Answer:
t = 2s
Step-by-step explanation:
When you're looking for instantaneous portions of a graph, of any sort really, it means you're observing a rate at a single point in time [or possibly some other variable]. It's sorta like a snapshot of a rate as opposed to an average rate over an interval. After choosing this rate we'll typically draw a straight, tangent line through it to indicate it's slope. (Tangent lines are just lines that only touch a single point on a graph or shape.)

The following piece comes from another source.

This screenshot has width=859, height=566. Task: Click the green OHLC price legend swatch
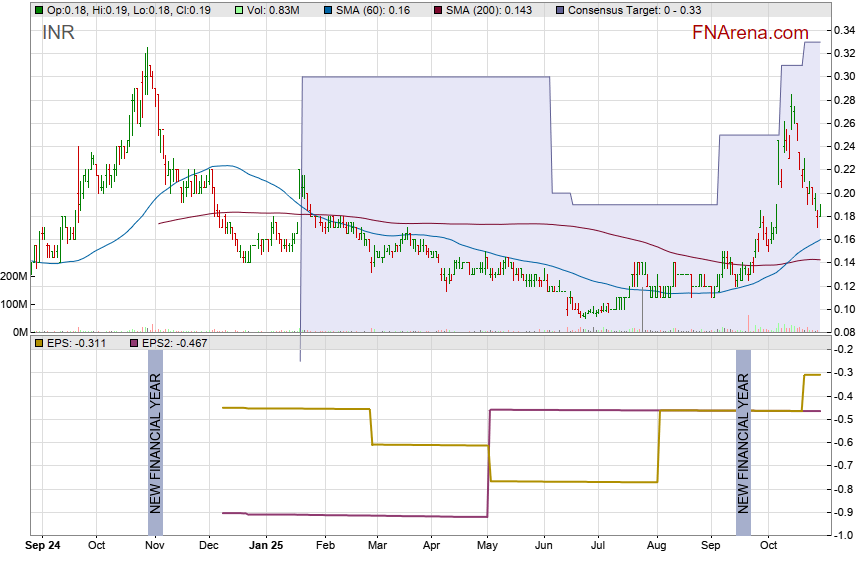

Another thing to take note of are the values of the graph's major axes. The "y-axis" corresponds to velocity in meters per second, while the "x-axis" corresponds to time in seconds. Normally when relating the two we put "y" over the "x" and say that at any point there are "y[units]" per "x[units]". Though with instantaneous rates, we say the value of "x" is "1"; for reasons I can try to further explain later if you'd like.

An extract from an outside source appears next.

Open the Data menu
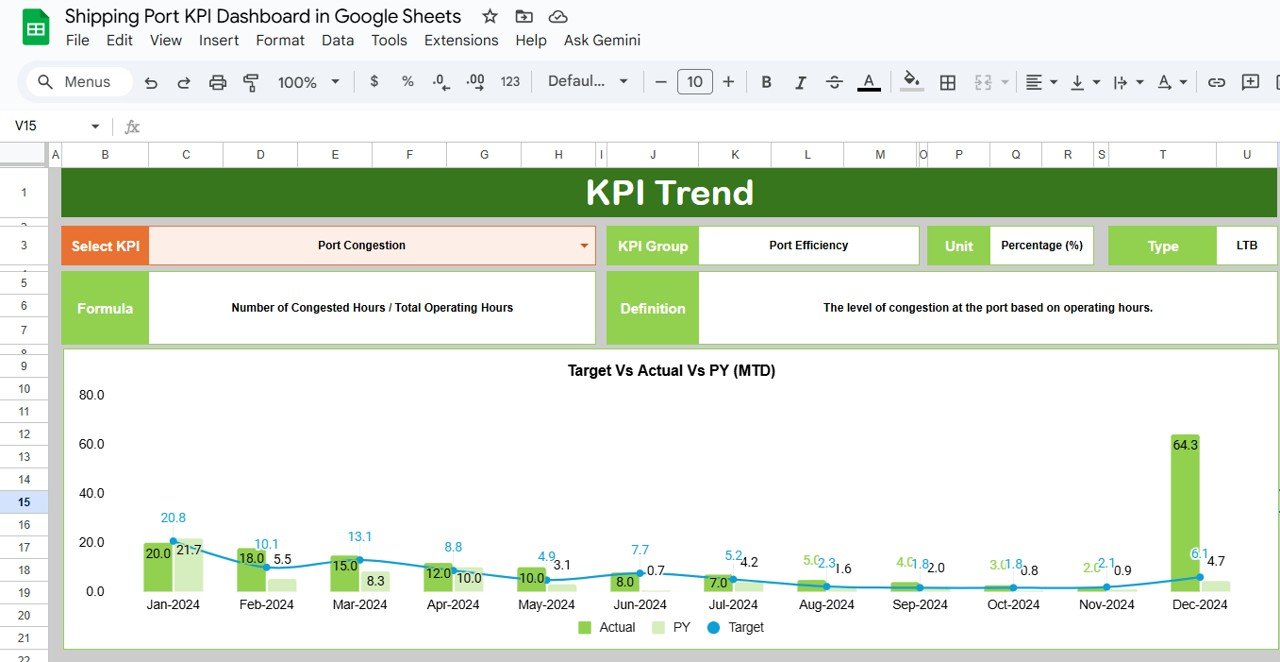 (x=337, y=40)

With the above information in mind we can turn our attention to your graph. You're told to find the point on this graph where the instantaneous rate of acceleration is -2 m/s². The only place where the graph reflects an instantaneous rate of -2m/s² is at t = 2s. At t = 2, the rate comes out to (2[m/s]/1s), which simplifies to 2m/s². If you then draw the tangent line through the point, you'll find that the line is decreasing (going down from left to right) which means that the instantaneous rate is negative.
So at t = 2s, we have an instantaneous acceleration of -2m/s².